[Description of the task]: Would you please return every line from the listing that contains the word "Online"?
□ □ □
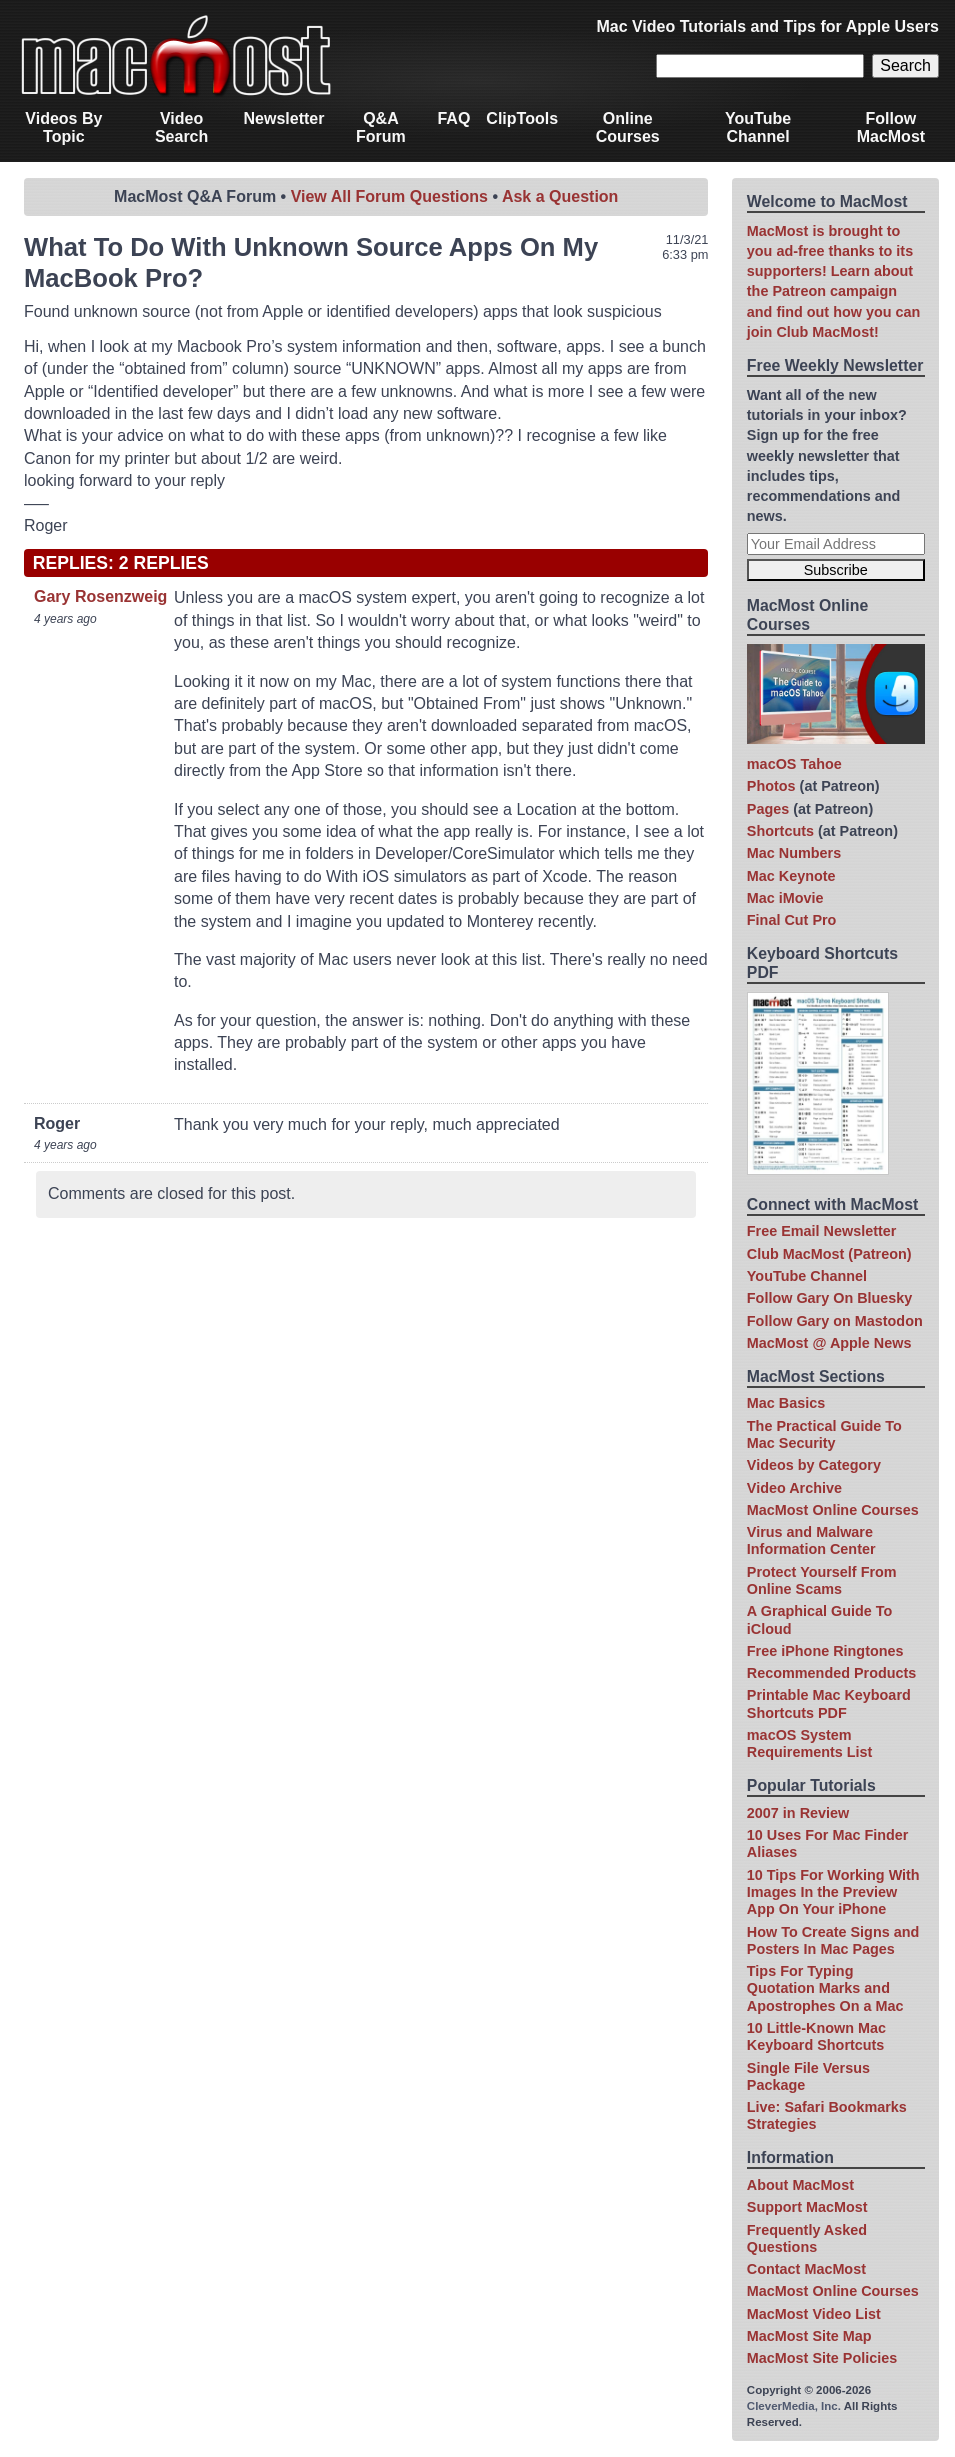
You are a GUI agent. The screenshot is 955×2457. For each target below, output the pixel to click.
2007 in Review (798, 1813)
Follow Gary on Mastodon (835, 1321)
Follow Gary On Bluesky (830, 1298)
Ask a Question (560, 196)
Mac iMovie (785, 898)
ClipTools (522, 118)
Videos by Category (814, 1465)
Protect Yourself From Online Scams (822, 1580)
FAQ (453, 118)
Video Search (181, 127)
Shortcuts (780, 831)
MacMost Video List (814, 2314)
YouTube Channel (758, 127)
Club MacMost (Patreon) (829, 1254)
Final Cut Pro (792, 920)
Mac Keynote (791, 876)
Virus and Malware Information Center (811, 1540)
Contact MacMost (806, 2269)
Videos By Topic (63, 127)
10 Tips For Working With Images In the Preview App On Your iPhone (833, 1892)
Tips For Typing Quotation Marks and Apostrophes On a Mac (825, 1988)
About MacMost (800, 2185)
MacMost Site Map (809, 2336)
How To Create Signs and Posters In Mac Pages (833, 1940)
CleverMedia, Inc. (794, 2406)
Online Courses (628, 127)
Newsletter (284, 118)
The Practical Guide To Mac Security (824, 1434)
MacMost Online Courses (833, 1510)
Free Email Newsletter (822, 1231)
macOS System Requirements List (810, 1743)
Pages (768, 809)
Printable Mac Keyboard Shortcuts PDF (829, 1703)
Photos (771, 786)
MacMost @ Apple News (829, 1343)
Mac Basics (786, 1403)
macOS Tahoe (794, 764)
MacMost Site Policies (822, 2358)
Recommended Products (832, 1673)
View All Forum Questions (389, 196)
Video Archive (794, 1488)
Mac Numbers (794, 853)
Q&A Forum (381, 127)
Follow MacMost (891, 127)
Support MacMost (807, 2207)
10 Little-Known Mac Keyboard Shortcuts (816, 2036)
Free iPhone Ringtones (825, 1651)
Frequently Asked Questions (807, 2238)
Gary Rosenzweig (100, 596)
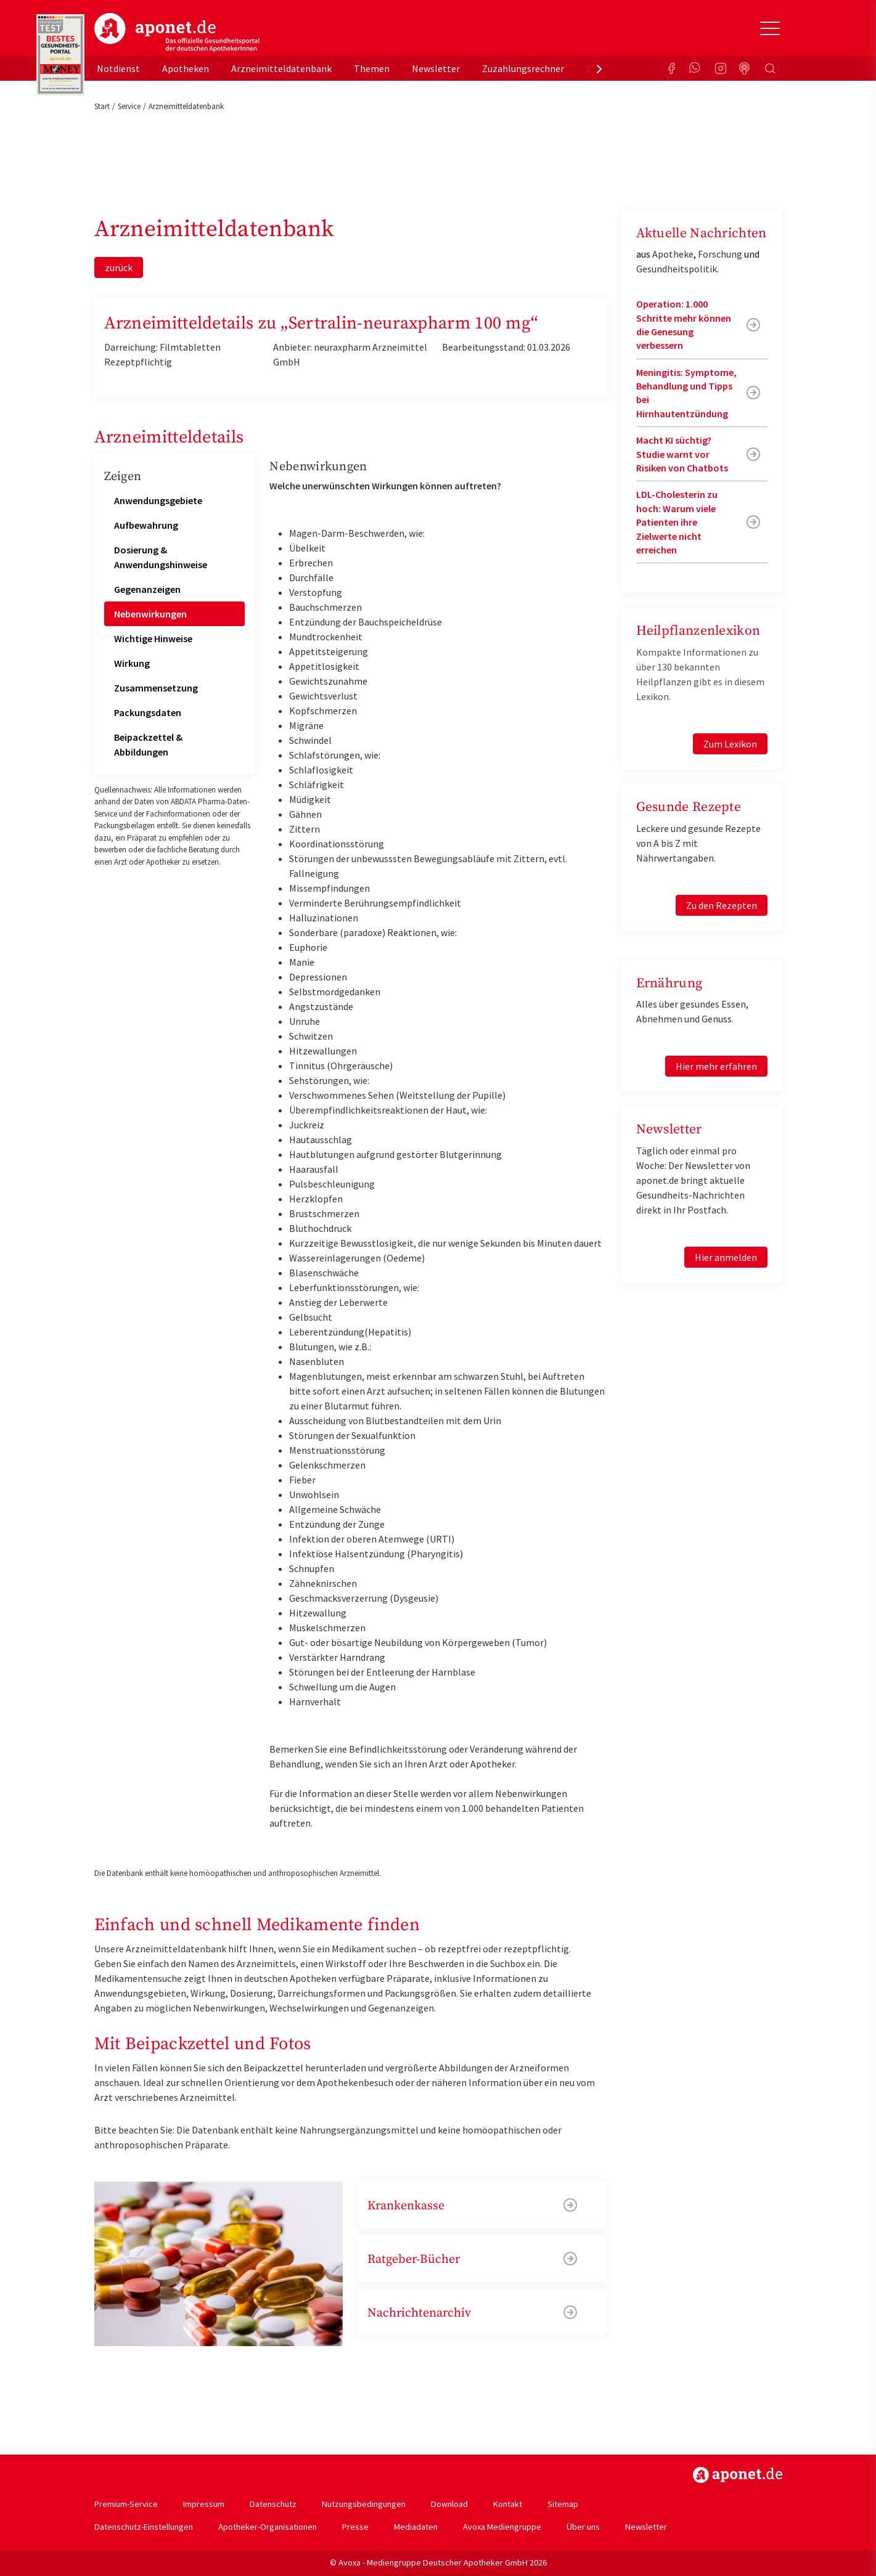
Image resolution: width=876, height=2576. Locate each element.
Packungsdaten (147, 712)
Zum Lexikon (730, 744)
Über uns (583, 2526)
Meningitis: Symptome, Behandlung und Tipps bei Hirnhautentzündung (686, 393)
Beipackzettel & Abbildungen (148, 744)
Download (449, 2503)
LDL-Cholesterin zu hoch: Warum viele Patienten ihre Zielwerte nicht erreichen (677, 522)
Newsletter (436, 68)
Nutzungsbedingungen (364, 2503)
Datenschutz (273, 2503)
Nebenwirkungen (150, 614)
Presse (355, 2526)
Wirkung (132, 663)
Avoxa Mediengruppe (502, 2526)
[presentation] (599, 68)
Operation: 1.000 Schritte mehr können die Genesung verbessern (683, 324)
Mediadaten (416, 2526)
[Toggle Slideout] (770, 28)
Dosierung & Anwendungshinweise (160, 557)
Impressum (203, 2503)
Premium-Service (126, 2503)
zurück (119, 267)
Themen (372, 68)
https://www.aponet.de (737, 2475)
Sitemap (562, 2503)
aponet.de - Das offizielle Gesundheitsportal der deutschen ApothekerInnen (177, 32)
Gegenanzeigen (147, 589)
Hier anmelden (726, 1257)
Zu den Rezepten (721, 905)
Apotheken (185, 68)
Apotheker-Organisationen (267, 2526)
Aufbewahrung (146, 525)
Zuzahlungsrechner (523, 68)
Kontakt (507, 2503)
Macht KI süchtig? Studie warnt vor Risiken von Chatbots (682, 454)
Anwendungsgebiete (158, 500)
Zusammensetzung (156, 688)
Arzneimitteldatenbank (281, 68)
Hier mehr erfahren (716, 1066)
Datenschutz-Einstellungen (143, 2526)
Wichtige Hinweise (153, 638)
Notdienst (118, 68)
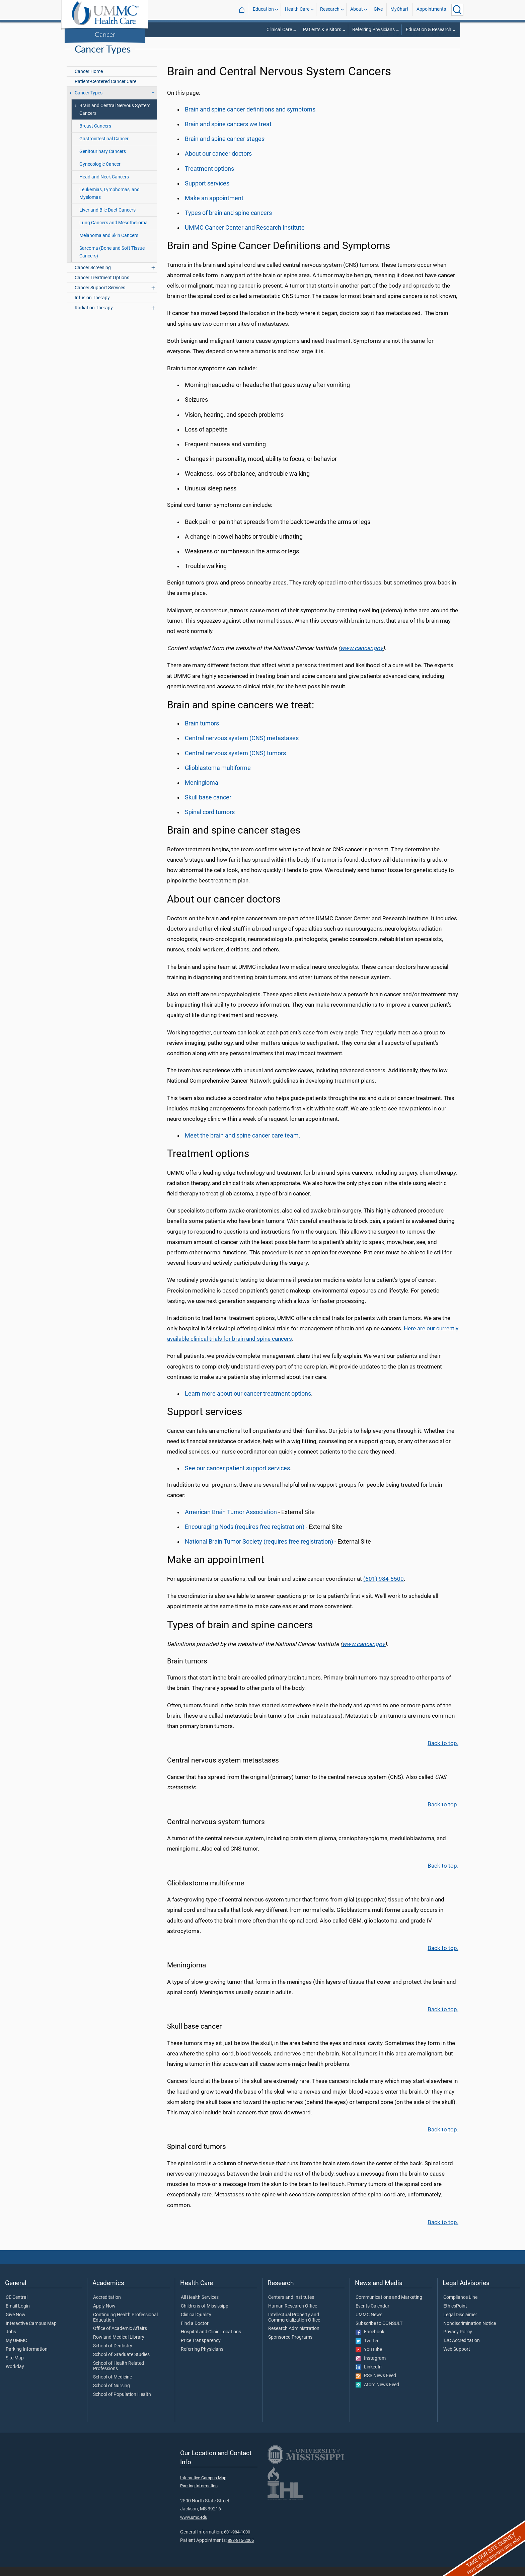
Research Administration (293, 2337)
□ □ □
[Exercise solution]:
Protect Yourself From Online Scams (822, 1580)
Online Courses (628, 127)
MacMost Online Courses (833, 1510)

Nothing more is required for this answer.